* [TASK]: In the passage on Gwyneth Jones' White Queen, what two qualities does Brian Attebery conclude the science-fiction genre has?

* [EXCERPTED TEXT]:

+++++

In Gwyneth Jones’ White Queen, a near future earth is invaded by a handful of aliens, called Aleutians. The Aleutians look almost exactly like humans. This results in confusion. On the one hand, the Aleutians themselves — who all share a kind of genetic consciousness with each other and their ancestors and their tools — assume that humans, too, are part of the one collective, and so are beings exactly themselves. On the other hand, the humans assume that the Aleutians are radically different from themselves — super-powered conqueror-saviors.
In Decoding Gender in Science Fiction, Brian Attebery argues that this split is indicative of, and thematizes, two of science-fictions strongest tendencies. On the one hand, science-fiction projects the self onto the cosmos — it turns space and time, future and past, into human metaphor. At the same time, science-fiction is built out of separating the self and the other, human and alien. The genre is therefore both obsessively totalizing and obsessively binary.

+++++

* [SOURCE DATA]:
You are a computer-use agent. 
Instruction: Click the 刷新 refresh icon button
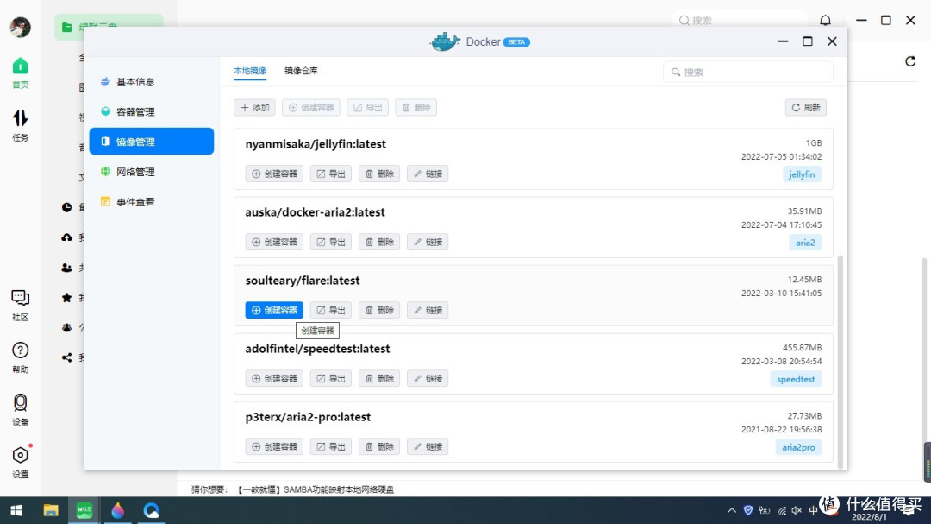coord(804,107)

+++++

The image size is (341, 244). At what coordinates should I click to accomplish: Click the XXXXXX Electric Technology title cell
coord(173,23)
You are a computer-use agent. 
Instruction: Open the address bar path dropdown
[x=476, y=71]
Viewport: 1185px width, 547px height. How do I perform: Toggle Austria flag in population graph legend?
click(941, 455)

+++++

* [RESULT BELOW]: It is both obsessively totalizing and obsessively binary.